Return each line of the data below that contains the string "Identify".

Records excerpted from a collection:
====

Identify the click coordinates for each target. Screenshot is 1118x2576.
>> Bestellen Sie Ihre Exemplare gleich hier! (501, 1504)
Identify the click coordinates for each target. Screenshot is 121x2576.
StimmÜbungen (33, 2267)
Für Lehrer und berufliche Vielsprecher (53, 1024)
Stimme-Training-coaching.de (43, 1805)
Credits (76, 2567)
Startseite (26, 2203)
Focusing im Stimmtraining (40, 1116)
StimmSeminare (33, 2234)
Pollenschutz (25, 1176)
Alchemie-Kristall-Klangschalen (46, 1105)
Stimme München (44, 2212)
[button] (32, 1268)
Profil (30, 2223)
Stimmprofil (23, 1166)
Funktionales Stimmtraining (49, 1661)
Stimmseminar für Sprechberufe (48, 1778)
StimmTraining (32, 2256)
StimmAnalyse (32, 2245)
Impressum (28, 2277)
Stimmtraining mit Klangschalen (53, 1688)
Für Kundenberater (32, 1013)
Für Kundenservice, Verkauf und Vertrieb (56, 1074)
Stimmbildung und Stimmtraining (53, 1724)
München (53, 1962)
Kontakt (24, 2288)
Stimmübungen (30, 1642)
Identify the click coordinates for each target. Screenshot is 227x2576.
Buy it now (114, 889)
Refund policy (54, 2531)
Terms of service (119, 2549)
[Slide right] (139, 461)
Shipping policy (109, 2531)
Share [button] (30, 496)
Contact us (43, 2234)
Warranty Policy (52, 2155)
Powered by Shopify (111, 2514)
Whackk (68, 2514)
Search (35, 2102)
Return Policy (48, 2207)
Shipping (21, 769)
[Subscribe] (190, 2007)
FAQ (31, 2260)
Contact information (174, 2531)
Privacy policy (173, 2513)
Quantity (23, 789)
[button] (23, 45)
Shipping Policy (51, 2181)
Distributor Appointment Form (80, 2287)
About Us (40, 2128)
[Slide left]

====

__ANSWER BOX__.
Identify the click coordinates for each target. Screenshot is 1118x2576.
Identify the click coordinates for each target. Screenshot is 121x2576.
Identify the click coordinates for each target. Screenshot is 227x2576.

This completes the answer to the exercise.